Clark M, Root R K
Yale J Biol Med. 1979 Mar-Apr;52(2):169-79.
The Mediterranean variant of glucose-6-phosphate dehydrogenase (G6PD) is functionally deficient and found in a variety of cell types of affected individuals, including both erythocytes and neutrophils. To determine if the presence of this sex-linked gene is associated to any degree with the occurrence of severe bacterial infection, a study of hospitalized male patients in Iran was undertaken. As determined by erythrocyte assay, allele prevalence in male patients with infection was 22% vs. 12% in a patient group matched for the absence of other risk factors for infection and 6% in a second group who had additional risk factors for infection. When the control and patient groups were considered together the difference between the frequency of G6PD deficiency (10.2%) was significantly different from that found in the infected patients (p less than .05). Furthermore, the mean age of infected patients with G6PD deficiency was significantly less than that of infected patients without G6PD deficiency or non-infected control groups. These data suggest that host defenses may be altered in G6PD deficiency so that bacterial infections are more severe. Alternatively, G6PD deficiency and infection might represent concomittant risk factors which lead to hospitalization during bacterial infection. Potential mechanisms by which host defenses might be altered in G6PD deficiency are discussed.

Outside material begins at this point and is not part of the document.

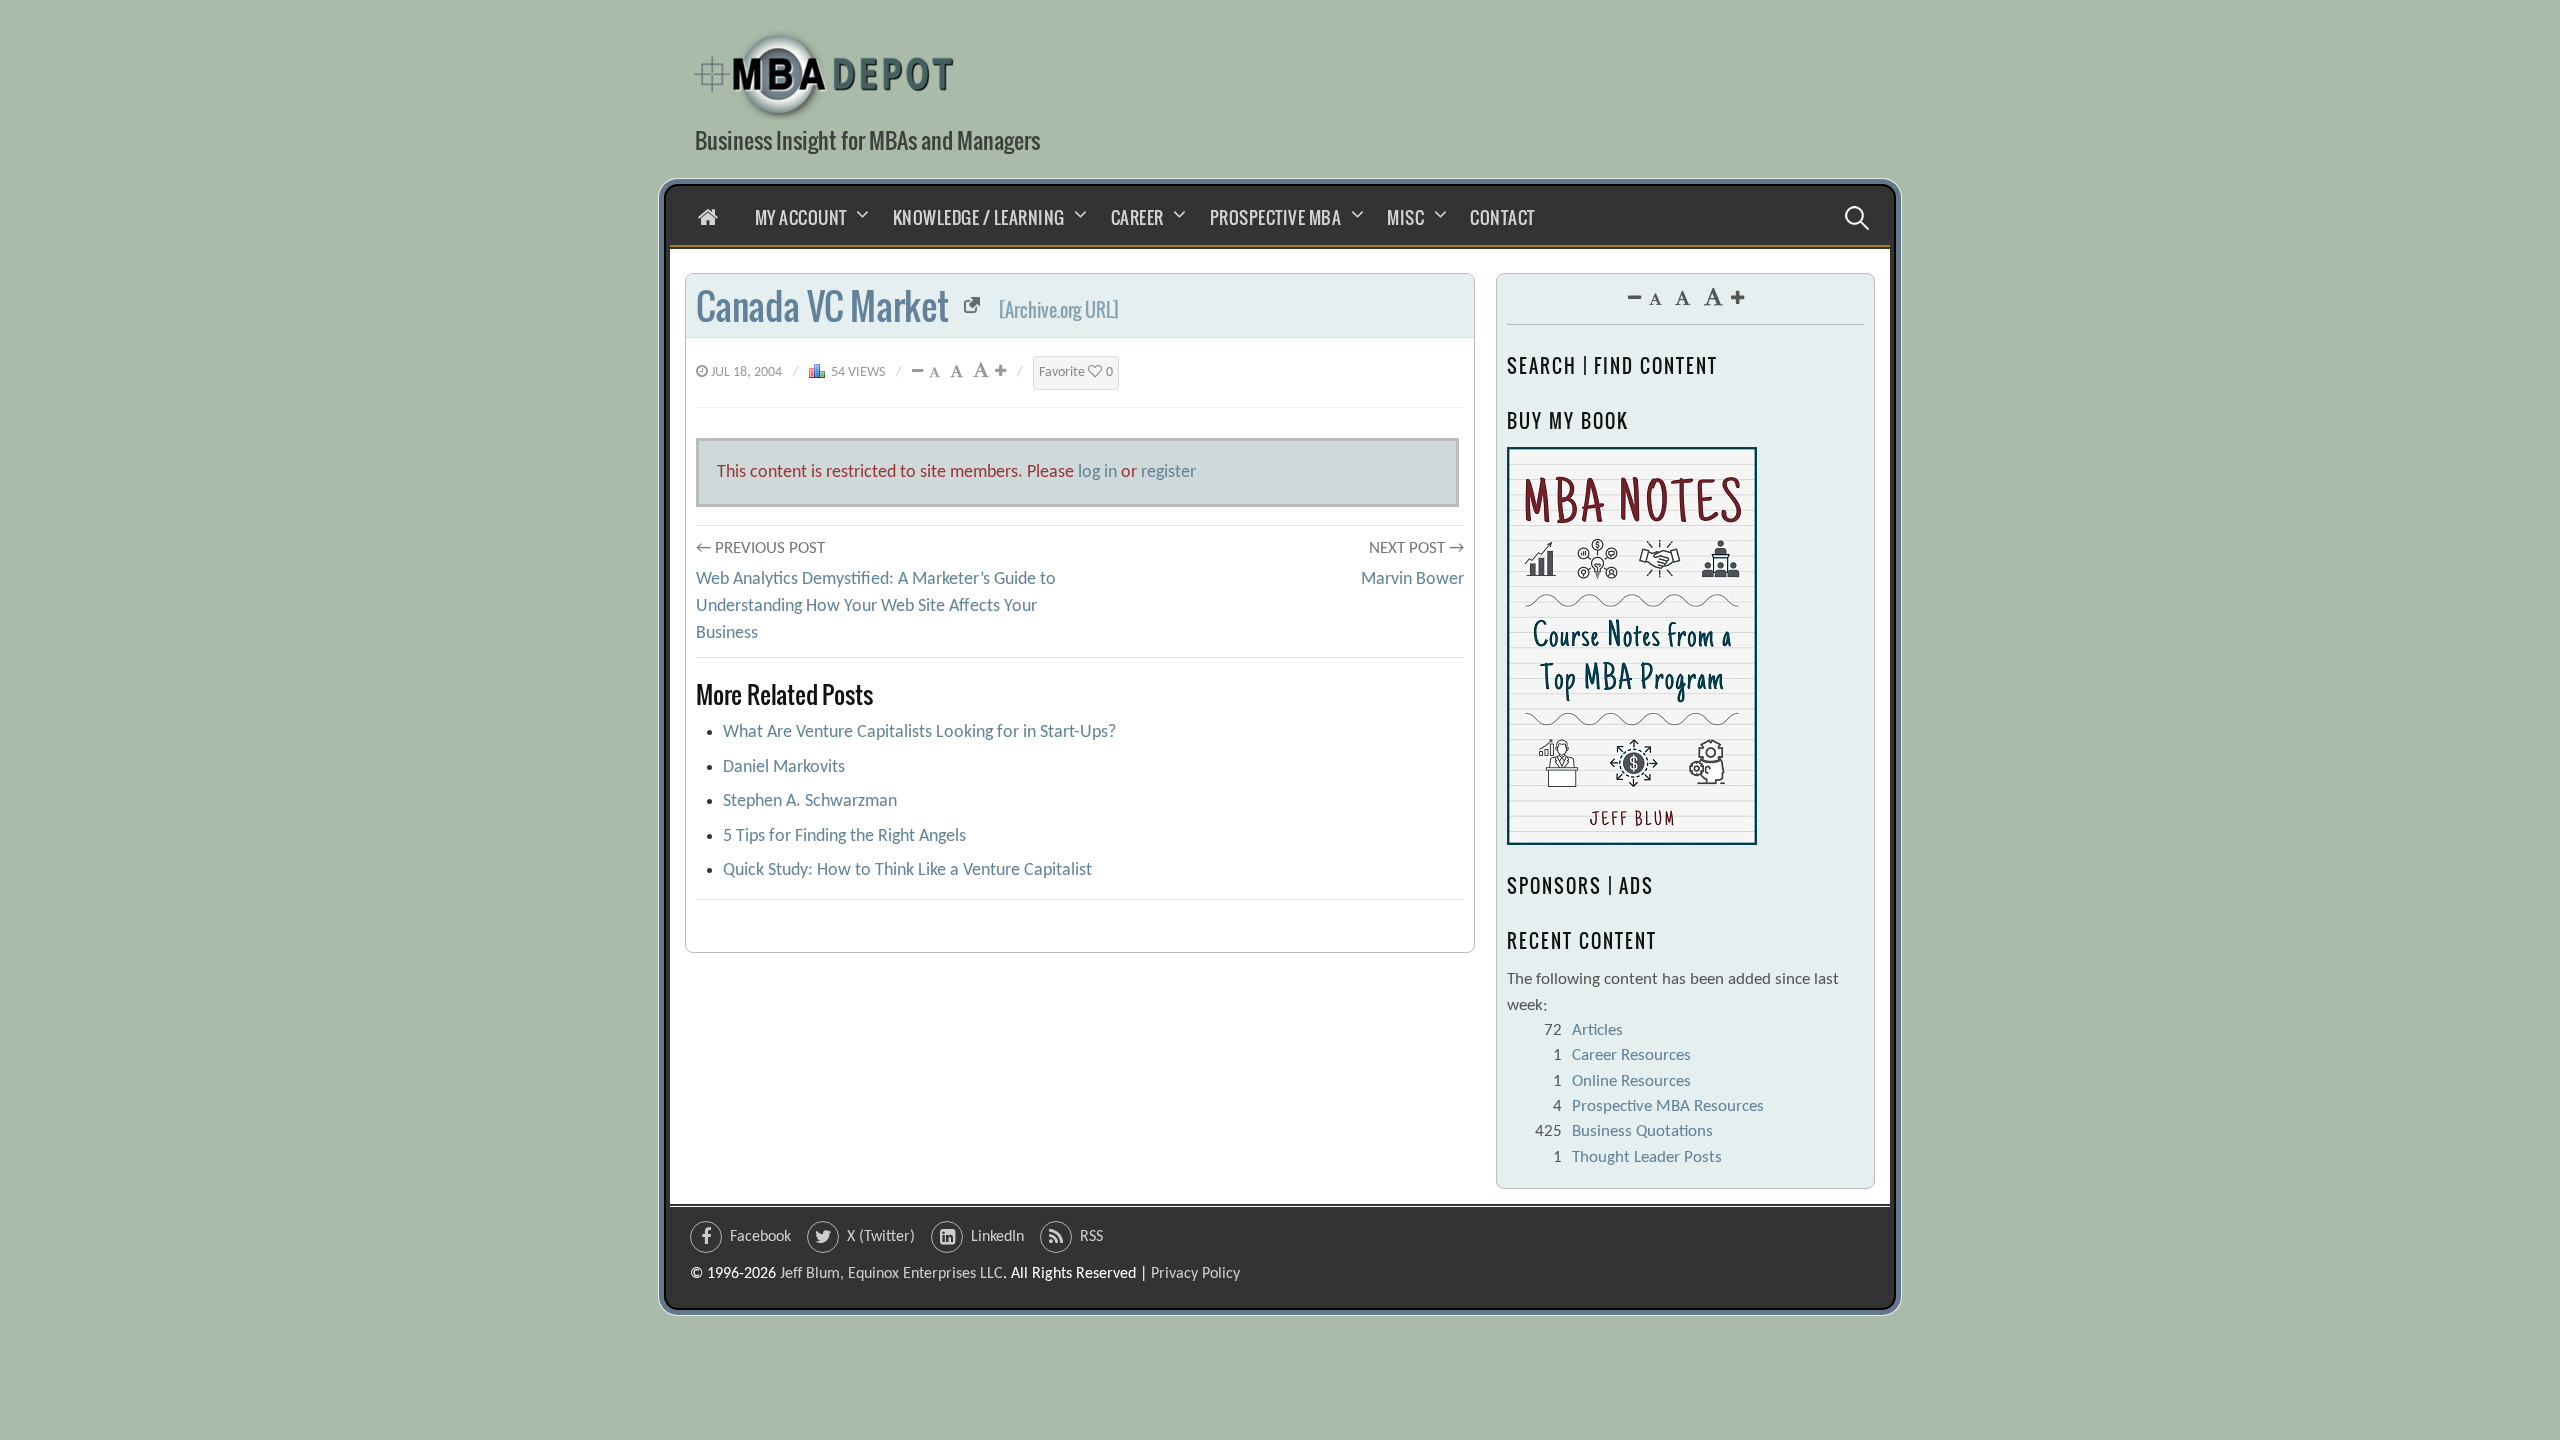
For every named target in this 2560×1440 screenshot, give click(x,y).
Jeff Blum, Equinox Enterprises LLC (891, 1274)
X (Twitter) (881, 1237)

葡萄糖-6-磷酸脱氢酶(G6PD)的地中海变体功能存在缺陷,在受影响个体的多种细胞类型中都有发现,包括红细胞和中性粒细胞。为了确定这种性连锁基因的存在是否在任何程度上与严重细菌感染的发生有关,对伊朗住院男性患者进行了一项研究。通过红细胞检测确定,感染男性患者的等位基因患病率为22%,而在没有其他感染风险因素的匹配患者组中为12%,在有额外感染风险因素的第二组中为6%。当将对照组和患者组合并考虑时,G6PD缺乏症的频率差异(10.2%)与感染患者中的频率差异显著不同(p小于0.05)。此外,患有G6PD缺乏症的感染患者的平均年龄明显低于没有G6PD缺乏症的感染患者或未感染的对照组。这些数据表明,G6PD缺乏症可能会改变宿主防御,从而使细菌感染更严重。或者,G6PD缺乏症和感染可能代表导致细菌感染期间住院的伴随风险因素。文中讨论了G6PD缺乏症中宿主防御可能改变的潜在机制。